Hereditary information is preserved in DNA, a long, thin organic polymer so fragile that it will fragment from the shear forces arising in a solution that is stirred or pipetted. A human sperm or egg, carrying the accumulated hereditary information of millions of years of evolution, transmits these instructions in the form of DNA molecules, in which the linear sequence of covalently linked nucleotide subunits encodes the genetic message.

The Structure of DNA Allows for Its Repair and Replication with Near-Perfect Fidelity

The capacity of living cells to preserve their genetic material and to duplicate it for the next generation results from the structural complementarity between the two halves of the DNA molecule (Fig. 1-16). The basic unit of DNA is a linear polymer of four different monomeric subunits, deoxyribonucleotides (see Fig. 1-3), arranged in a precise linear sequence. It is this linear sequence that encodes the genetic information.
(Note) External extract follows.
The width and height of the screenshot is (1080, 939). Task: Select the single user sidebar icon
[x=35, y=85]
Two of these polymeric strands are twisted about each other to form the DNA double helix, in which each monomeric subunit in one strand pairs specifically with the complementary subunit in the opposite strand. In the enzymatic replication or repair of DNA, one of the two strands serves as a template for the assembly of another, structurally complementary DNA strand. Before a cell divides, the two DNA strands separate and each serves as a template for the synthesis of a complementary strand, generating two identical double-helical molecules, one for each daughter cell. If one strand is damaged, continuity of information is assured by the information present on the other strand. Genetic information is encoded in the linear sequence of four kinds of subunits of DNA.
The double-helical DNA molecule contains an internal template for its own replication and repair.
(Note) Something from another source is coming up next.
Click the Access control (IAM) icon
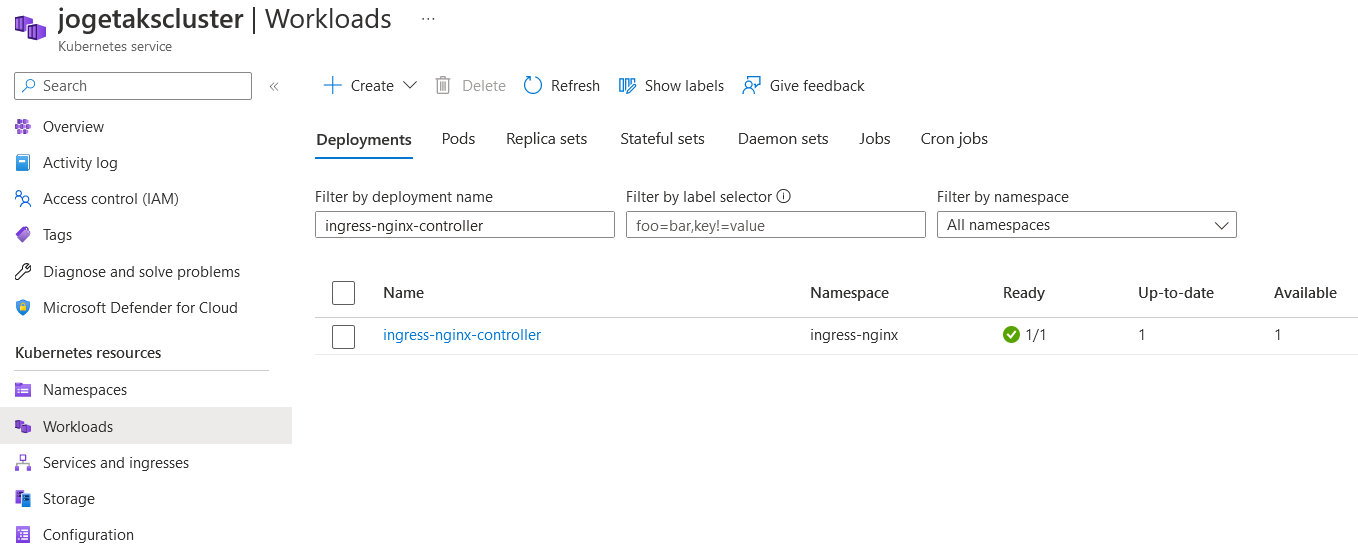This screenshot has width=1358, height=553. point(23,199)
Changes in the Hereditary Instructions Allow Evolution

Despite the near-perfect fidelity of genetic replication, infrequent, unrepaired mistakes in the replication process produce changes in the nucleotide sequence of DNA, representing a genetic mutation (Fig. 1-17). Incorrectly repaired damage to one of the DNA strands has the same effect. Mutations can change the instructions for producing cellular components. Many mutations are deleterious or even lethal to the organism; they may, for example, cause the synthesis of a defective enzyme that is not able to catalyze an essential metabolic reaction.
Occasionally the mutation better equips an organism or cell to survive in its environment. The mutant enzyme might, for example, have acquired a slightly different specificity, so that it is now able to use as a reactant some compound that the cell was previously unable to metabolize. If a population of cells were to find itself in an environment where that compound was the only available source of fuel, the mutant cell would have an advantage over the other, unmutated (wild-type) cells in the population. The mutant cell and its progeny would survive in the new environment, whereas wild-type cells would starve and be eliminated. Chance genetic variations in individuals in a population, combined with natural selection (survival of the fittest individuals in a challenging or changing environment), have resulted in the evolution of an enormous variety of organisms, each adapted to life in a particular ecological niche.